LISTED RECORDS ::
[Start of section]

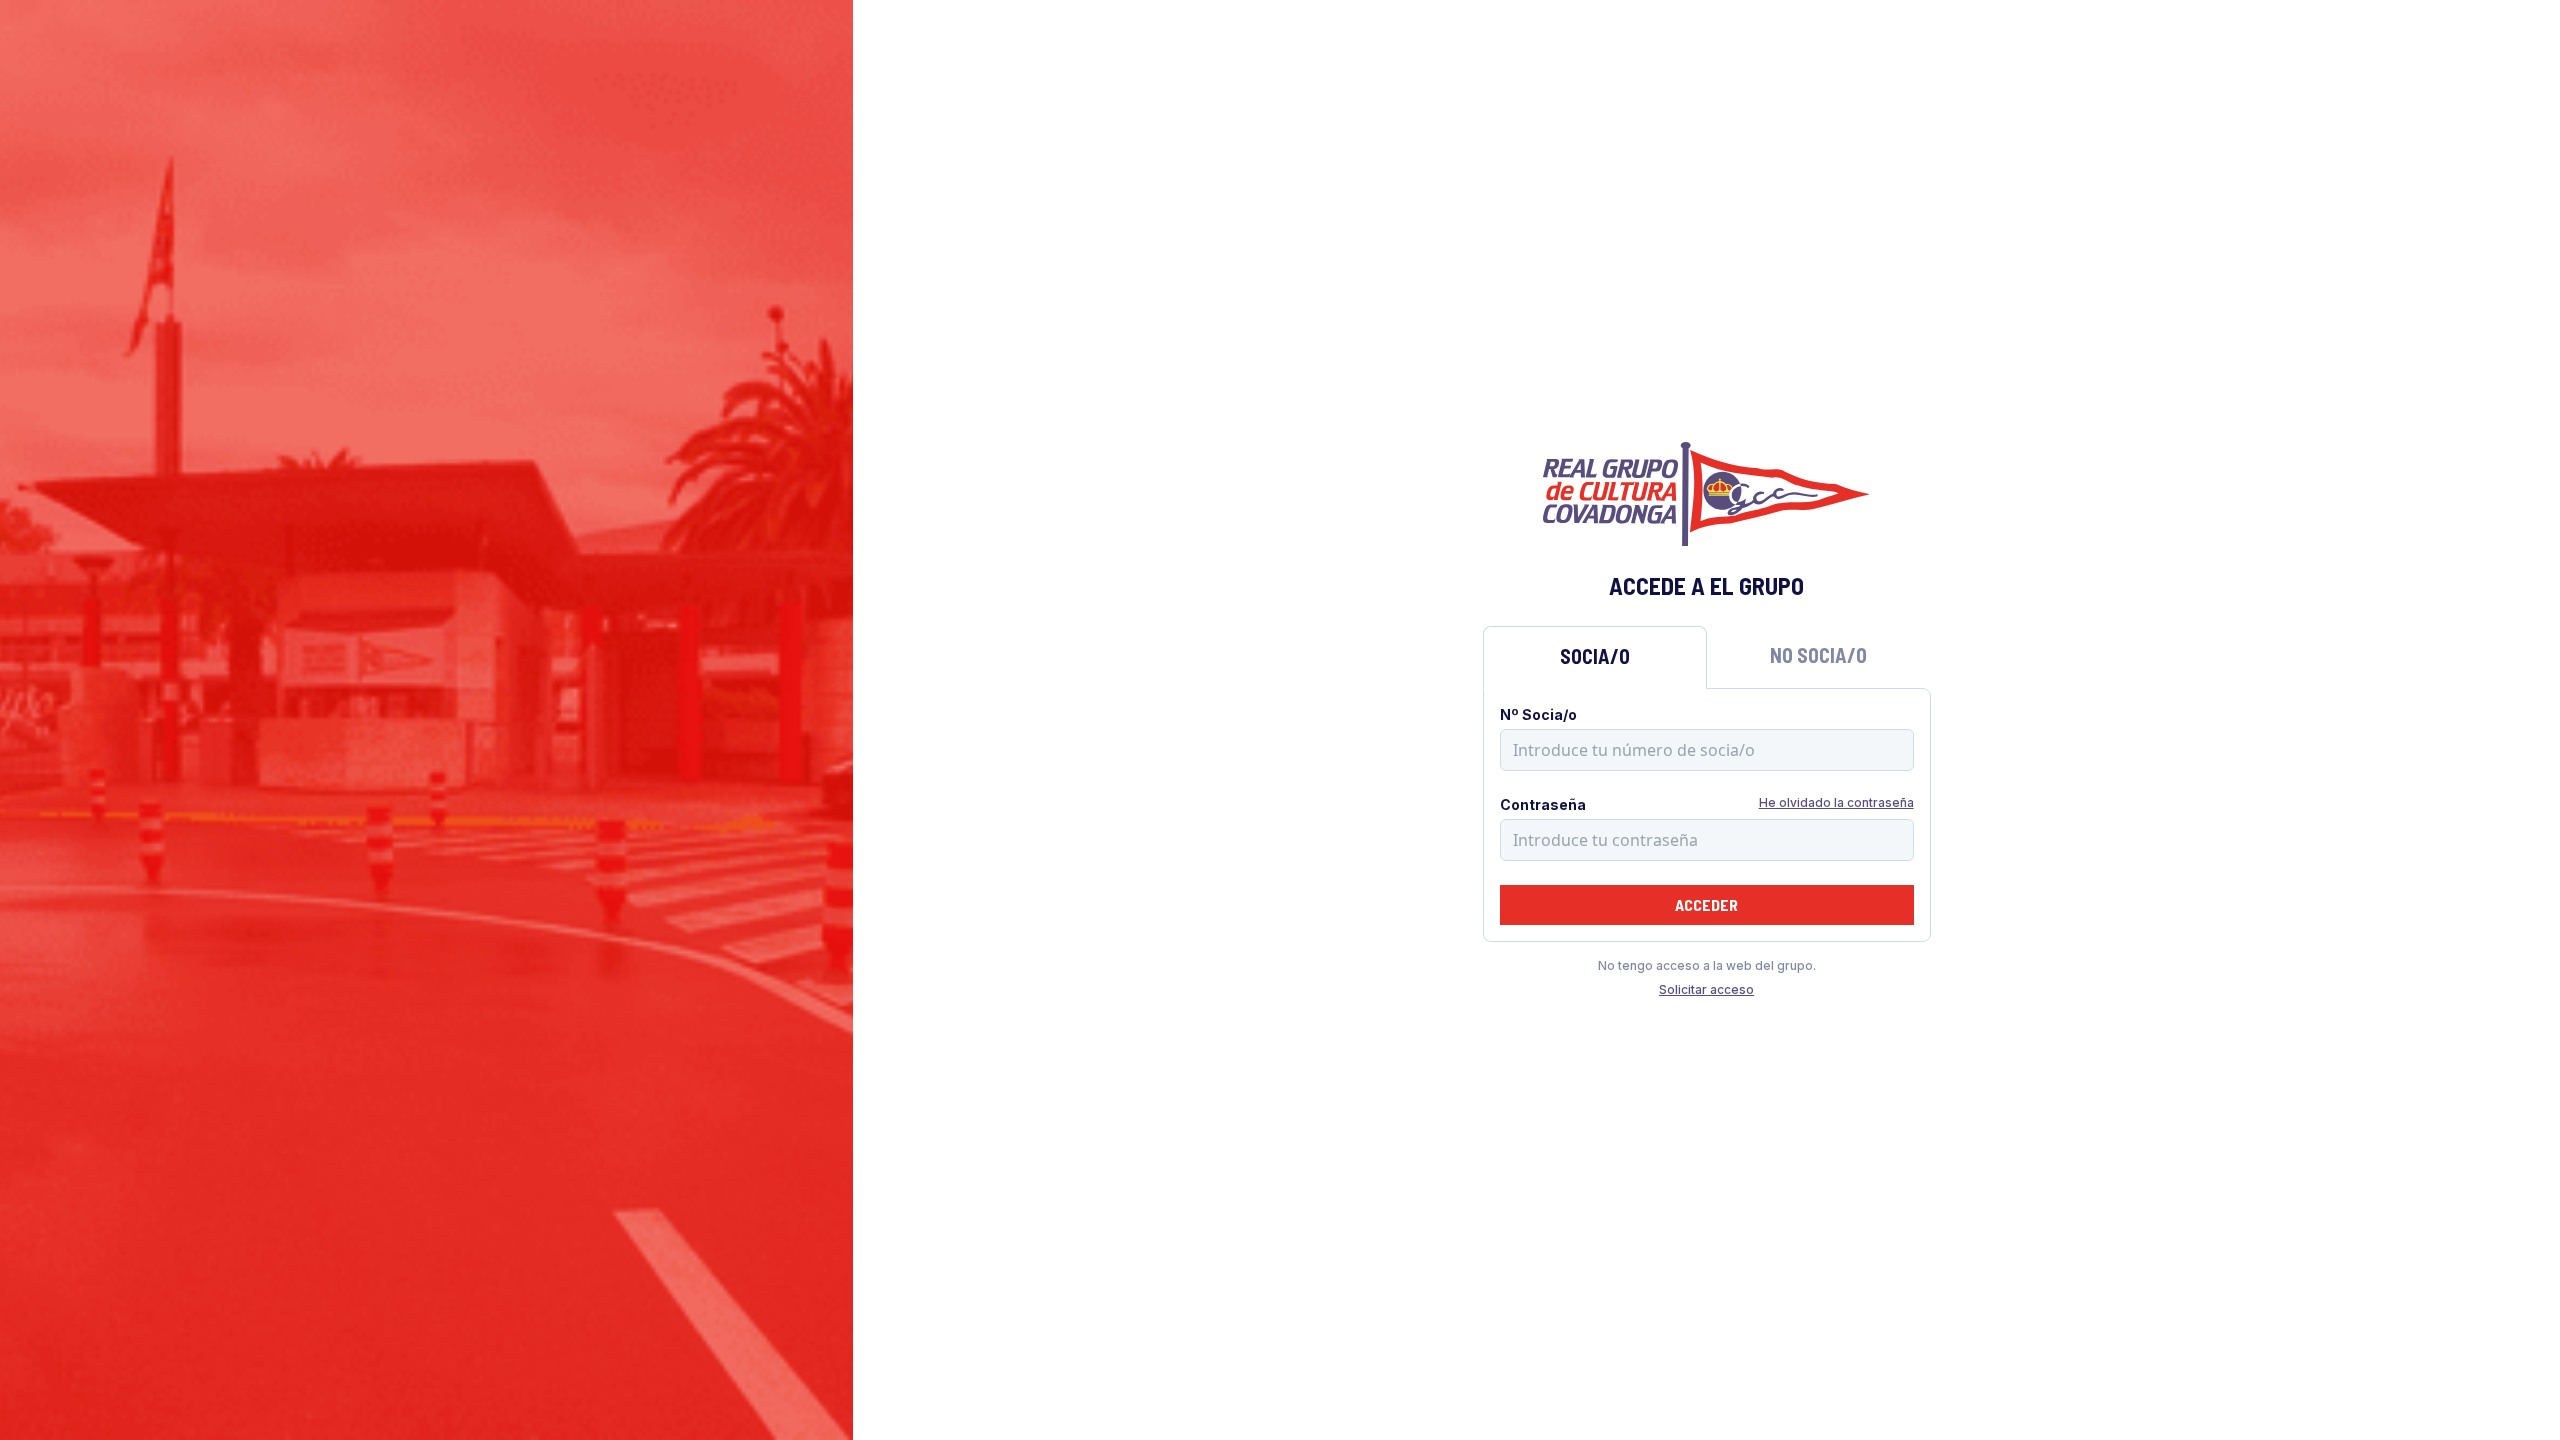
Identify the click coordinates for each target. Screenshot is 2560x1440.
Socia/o (1595, 656)
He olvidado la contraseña (1836, 802)
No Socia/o (1818, 655)
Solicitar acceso (1706, 989)
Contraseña (1543, 804)
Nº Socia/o (1538, 714)
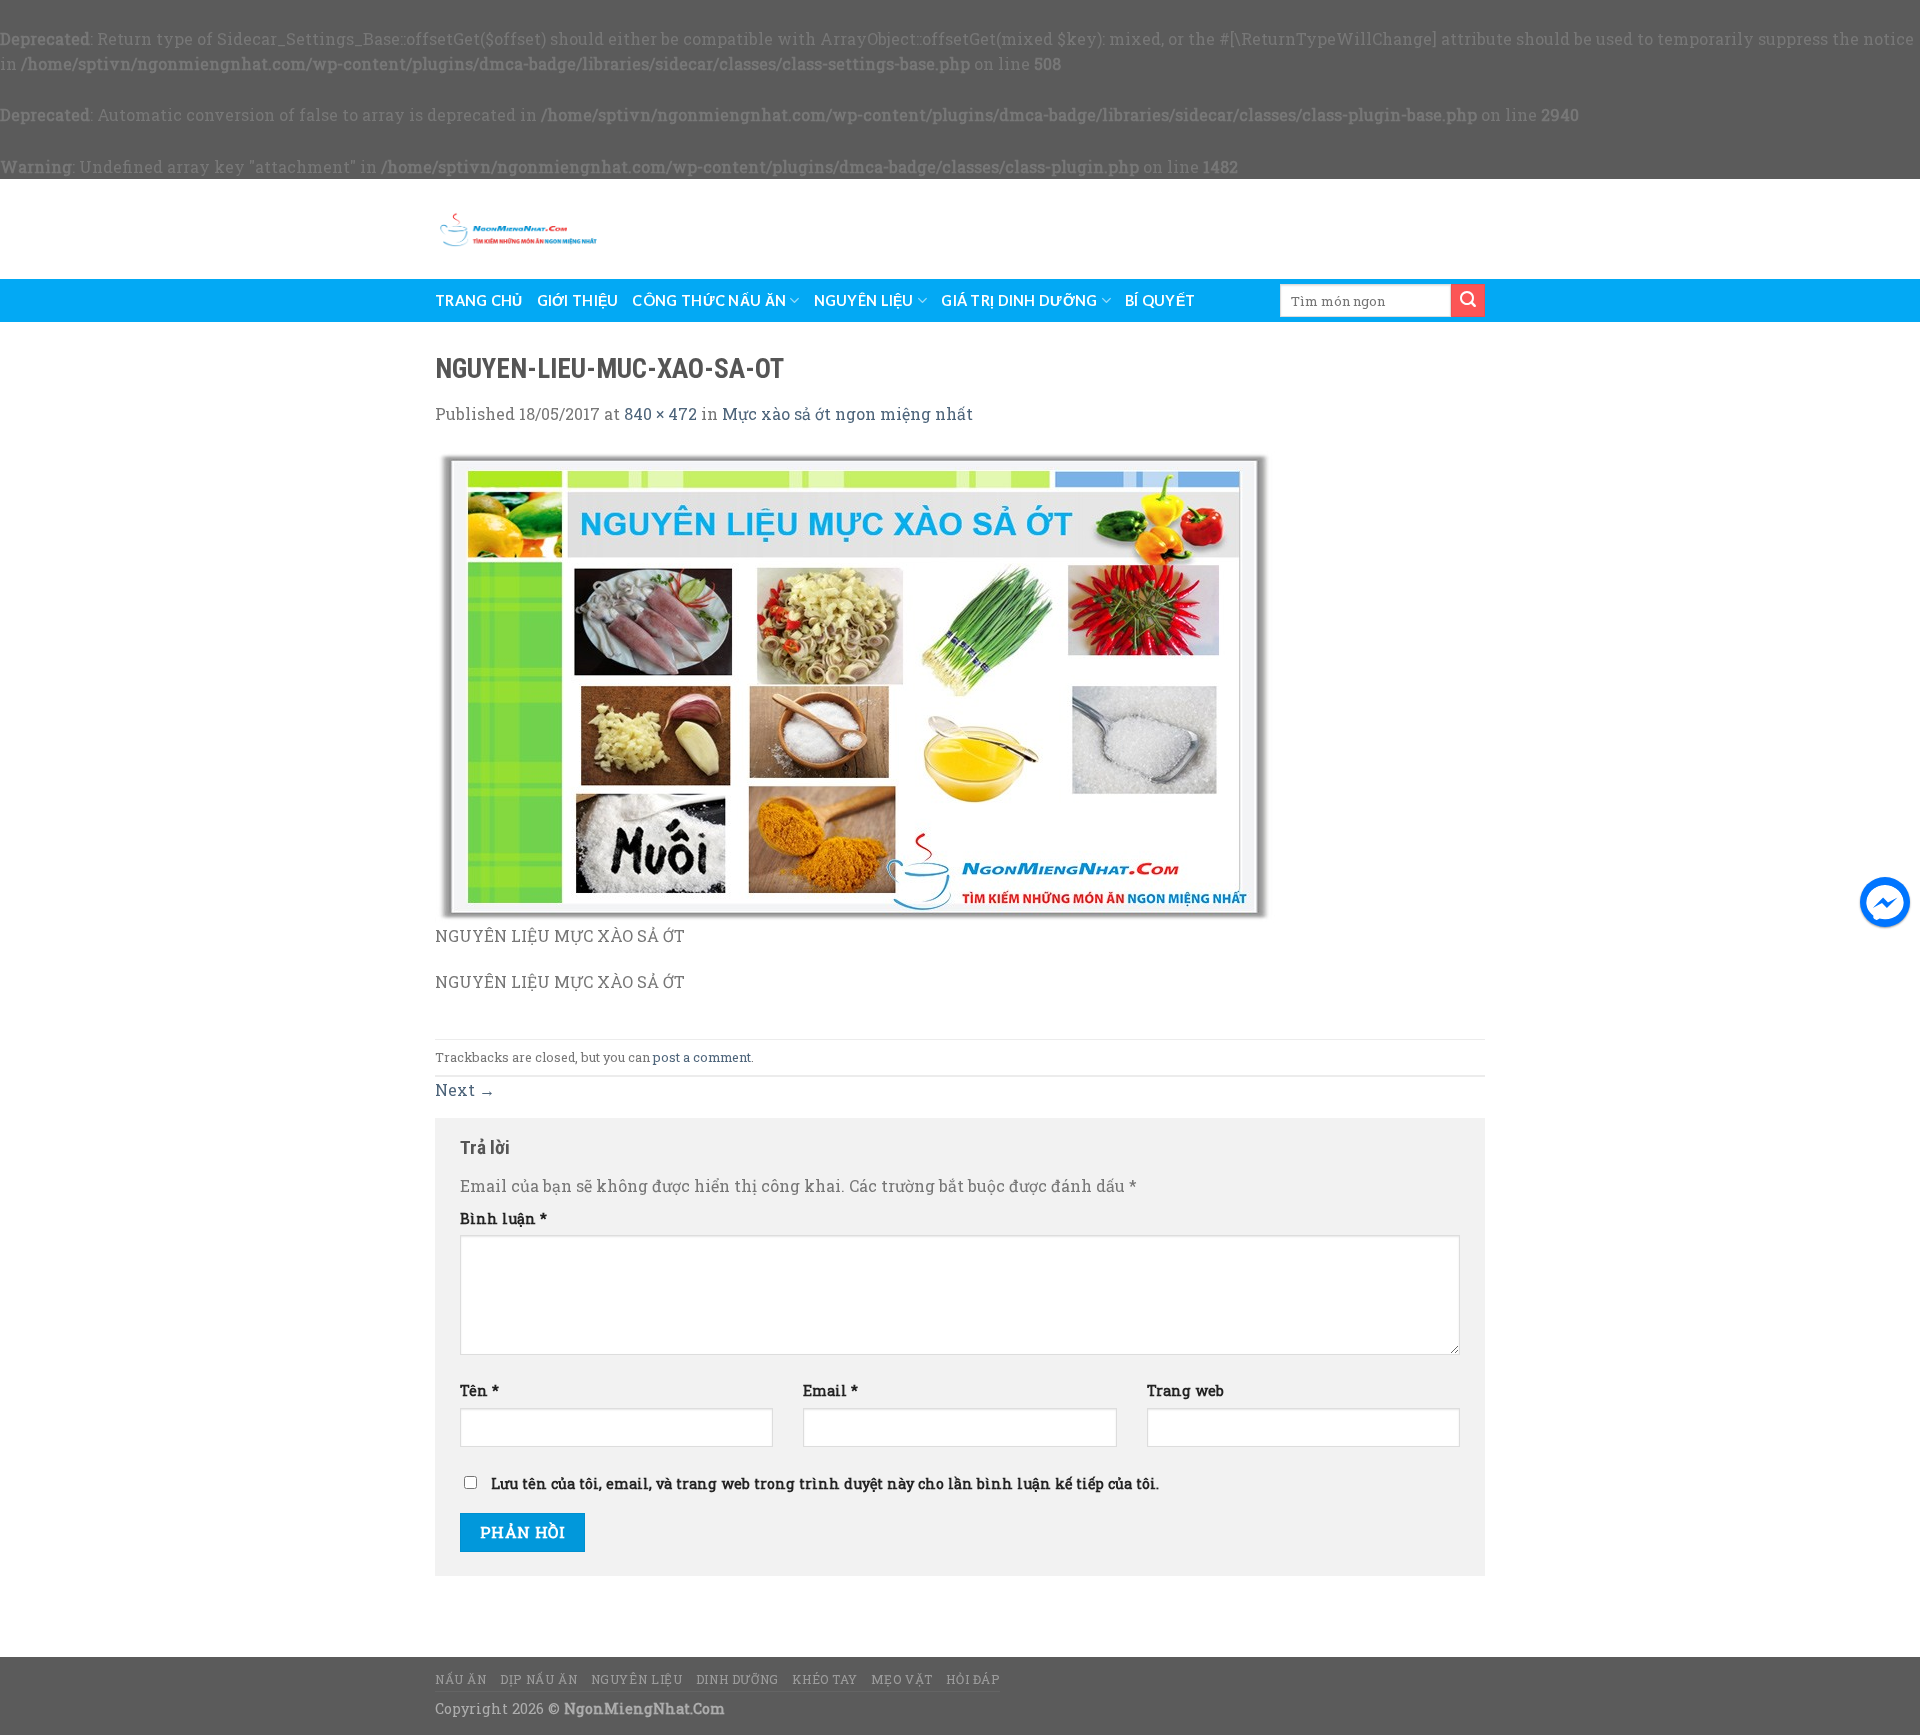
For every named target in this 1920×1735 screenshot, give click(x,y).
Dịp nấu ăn (538, 1679)
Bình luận (503, 1218)
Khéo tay (824, 1679)
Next (465, 1089)
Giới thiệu (578, 300)
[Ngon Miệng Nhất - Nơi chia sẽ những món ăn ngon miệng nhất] (518, 229)
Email (830, 1390)
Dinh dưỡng (737, 1679)
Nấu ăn (461, 1679)
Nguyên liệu (864, 300)
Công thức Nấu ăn (709, 300)
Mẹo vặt (902, 1679)
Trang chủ (479, 300)
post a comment (702, 1057)
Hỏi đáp (972, 1679)
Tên (479, 1390)
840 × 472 (660, 413)
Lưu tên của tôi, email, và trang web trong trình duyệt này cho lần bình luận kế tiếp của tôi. (825, 1483)
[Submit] (1468, 300)
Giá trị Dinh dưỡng (1019, 300)
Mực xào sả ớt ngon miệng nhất (847, 413)
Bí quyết (1160, 300)
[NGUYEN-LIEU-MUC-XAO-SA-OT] (855, 684)
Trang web (1185, 1390)
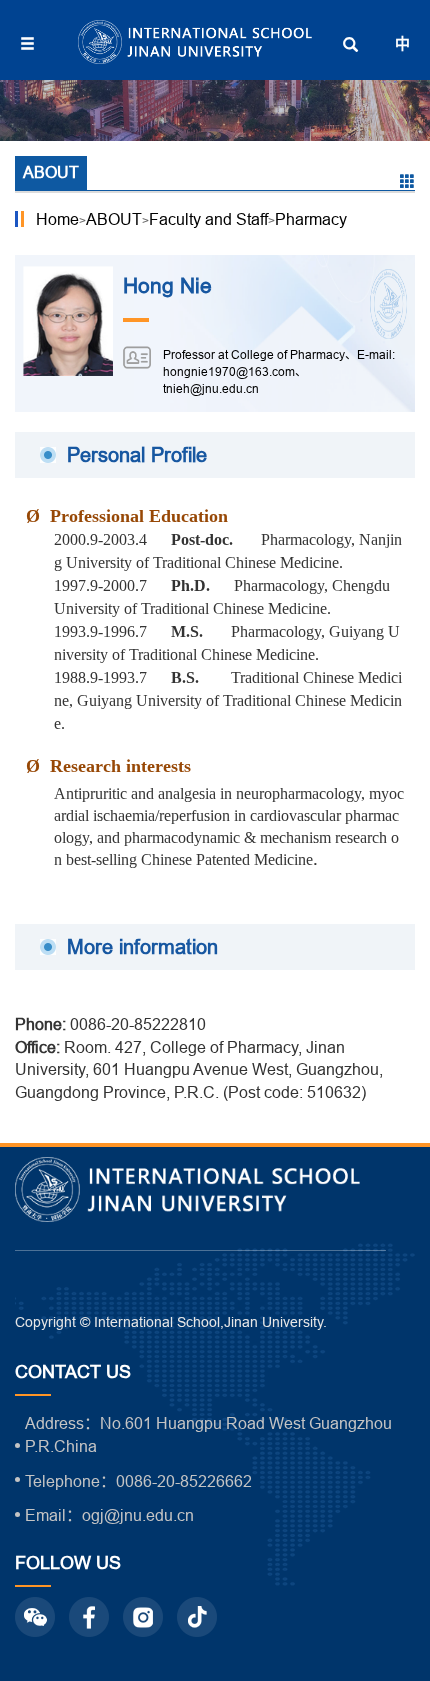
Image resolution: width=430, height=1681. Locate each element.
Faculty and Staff (208, 219)
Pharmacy (311, 219)
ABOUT (114, 219)
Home (57, 219)
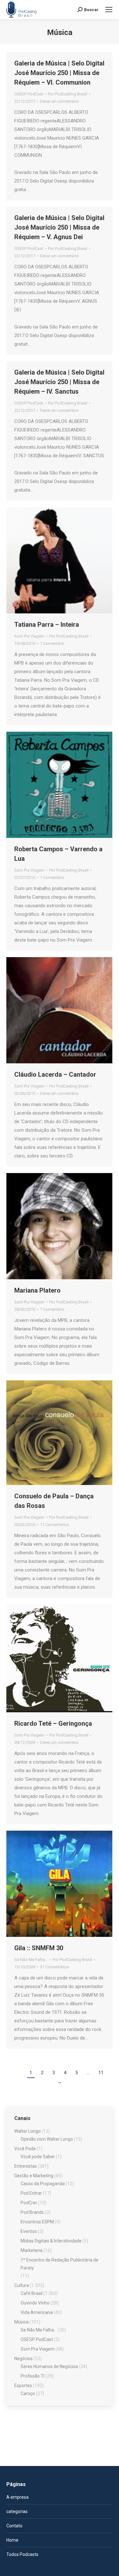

[End of section]

Starting at the line that contains "[NGUYEN-LIEU-MUC-XAO-SA-OT] (855, 684)", write out exactly each line through the last one in the listing above, leaving out the pictures and adding nothing else.

[NGUYEN-LIEU-MUC-XAO-SA-OT] (855, 684)
Trang web (1185, 1390)
Image resolution: width=430, height=1681. Locate each element.
Faculty and Staff (208, 219)
Pharmacy (311, 219)
ABOUT (114, 219)
Home (57, 219)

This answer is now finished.